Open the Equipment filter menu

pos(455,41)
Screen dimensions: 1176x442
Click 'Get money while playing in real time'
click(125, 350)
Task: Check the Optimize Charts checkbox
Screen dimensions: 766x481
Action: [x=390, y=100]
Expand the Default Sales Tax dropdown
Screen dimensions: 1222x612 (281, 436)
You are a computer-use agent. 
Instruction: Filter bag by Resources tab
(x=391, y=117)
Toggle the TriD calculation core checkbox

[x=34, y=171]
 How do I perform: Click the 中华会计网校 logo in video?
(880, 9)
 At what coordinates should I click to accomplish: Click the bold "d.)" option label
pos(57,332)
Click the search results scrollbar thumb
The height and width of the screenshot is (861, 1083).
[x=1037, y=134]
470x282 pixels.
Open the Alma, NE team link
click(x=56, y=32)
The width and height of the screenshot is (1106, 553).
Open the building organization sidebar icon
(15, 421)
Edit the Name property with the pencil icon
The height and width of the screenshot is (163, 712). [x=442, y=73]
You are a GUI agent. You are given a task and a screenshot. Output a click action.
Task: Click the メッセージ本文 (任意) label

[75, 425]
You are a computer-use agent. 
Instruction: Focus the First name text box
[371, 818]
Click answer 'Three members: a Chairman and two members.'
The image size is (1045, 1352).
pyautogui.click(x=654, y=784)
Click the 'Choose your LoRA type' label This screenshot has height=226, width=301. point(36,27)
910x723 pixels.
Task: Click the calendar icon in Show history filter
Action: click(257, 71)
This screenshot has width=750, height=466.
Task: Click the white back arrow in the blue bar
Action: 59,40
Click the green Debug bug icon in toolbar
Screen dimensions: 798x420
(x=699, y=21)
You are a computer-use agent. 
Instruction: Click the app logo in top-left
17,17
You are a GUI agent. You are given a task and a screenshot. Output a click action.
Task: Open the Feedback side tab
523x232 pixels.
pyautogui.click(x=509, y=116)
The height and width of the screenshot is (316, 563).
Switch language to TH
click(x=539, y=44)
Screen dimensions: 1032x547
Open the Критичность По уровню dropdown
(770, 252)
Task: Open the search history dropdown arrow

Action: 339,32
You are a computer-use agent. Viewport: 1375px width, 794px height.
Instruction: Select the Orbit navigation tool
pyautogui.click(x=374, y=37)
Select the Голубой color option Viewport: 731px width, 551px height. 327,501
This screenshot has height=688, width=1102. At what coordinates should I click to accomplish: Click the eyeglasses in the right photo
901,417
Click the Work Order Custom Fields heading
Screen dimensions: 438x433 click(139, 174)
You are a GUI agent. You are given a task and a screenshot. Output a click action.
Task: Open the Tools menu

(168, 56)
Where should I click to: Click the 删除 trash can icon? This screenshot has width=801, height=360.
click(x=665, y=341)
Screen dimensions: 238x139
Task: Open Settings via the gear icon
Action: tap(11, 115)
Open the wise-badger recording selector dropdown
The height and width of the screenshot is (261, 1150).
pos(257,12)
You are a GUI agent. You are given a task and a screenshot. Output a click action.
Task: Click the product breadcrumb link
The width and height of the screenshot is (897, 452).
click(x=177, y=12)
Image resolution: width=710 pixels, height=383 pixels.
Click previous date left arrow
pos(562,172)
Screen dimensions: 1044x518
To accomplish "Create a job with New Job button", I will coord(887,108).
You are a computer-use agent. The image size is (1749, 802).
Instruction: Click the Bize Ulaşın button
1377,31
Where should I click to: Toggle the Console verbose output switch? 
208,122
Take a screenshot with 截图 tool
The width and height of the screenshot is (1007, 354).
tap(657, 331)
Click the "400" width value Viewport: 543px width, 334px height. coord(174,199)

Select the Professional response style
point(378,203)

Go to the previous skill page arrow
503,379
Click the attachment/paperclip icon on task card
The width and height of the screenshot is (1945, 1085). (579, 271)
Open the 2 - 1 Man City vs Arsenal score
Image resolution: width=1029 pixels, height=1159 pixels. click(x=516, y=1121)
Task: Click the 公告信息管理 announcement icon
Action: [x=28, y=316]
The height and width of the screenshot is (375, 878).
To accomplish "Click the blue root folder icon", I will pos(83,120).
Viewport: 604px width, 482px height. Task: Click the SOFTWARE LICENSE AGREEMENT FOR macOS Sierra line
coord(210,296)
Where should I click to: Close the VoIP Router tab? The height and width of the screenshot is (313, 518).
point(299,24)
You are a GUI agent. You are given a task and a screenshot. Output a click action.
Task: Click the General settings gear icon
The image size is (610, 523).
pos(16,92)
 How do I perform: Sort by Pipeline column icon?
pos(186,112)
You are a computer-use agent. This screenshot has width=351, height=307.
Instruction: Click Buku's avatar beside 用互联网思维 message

- Exercise requirements -
Retype word for word everything in the listing above from the line that holds "Toggle the TriD calculation core checkbox" down to the line that holds "Click the search results scrollbar thumb". Keep both end lines and leave out the rest.

- Task response -
Toggle the TriD calculation core checkbox

[x=34, y=171]
 How do I perform: Click the 中华会计网校 logo in video?
(880, 9)
 At what coordinates should I click to accomplish: Click the bold "d.)" option label
pos(57,332)
Click the search results scrollbar thumb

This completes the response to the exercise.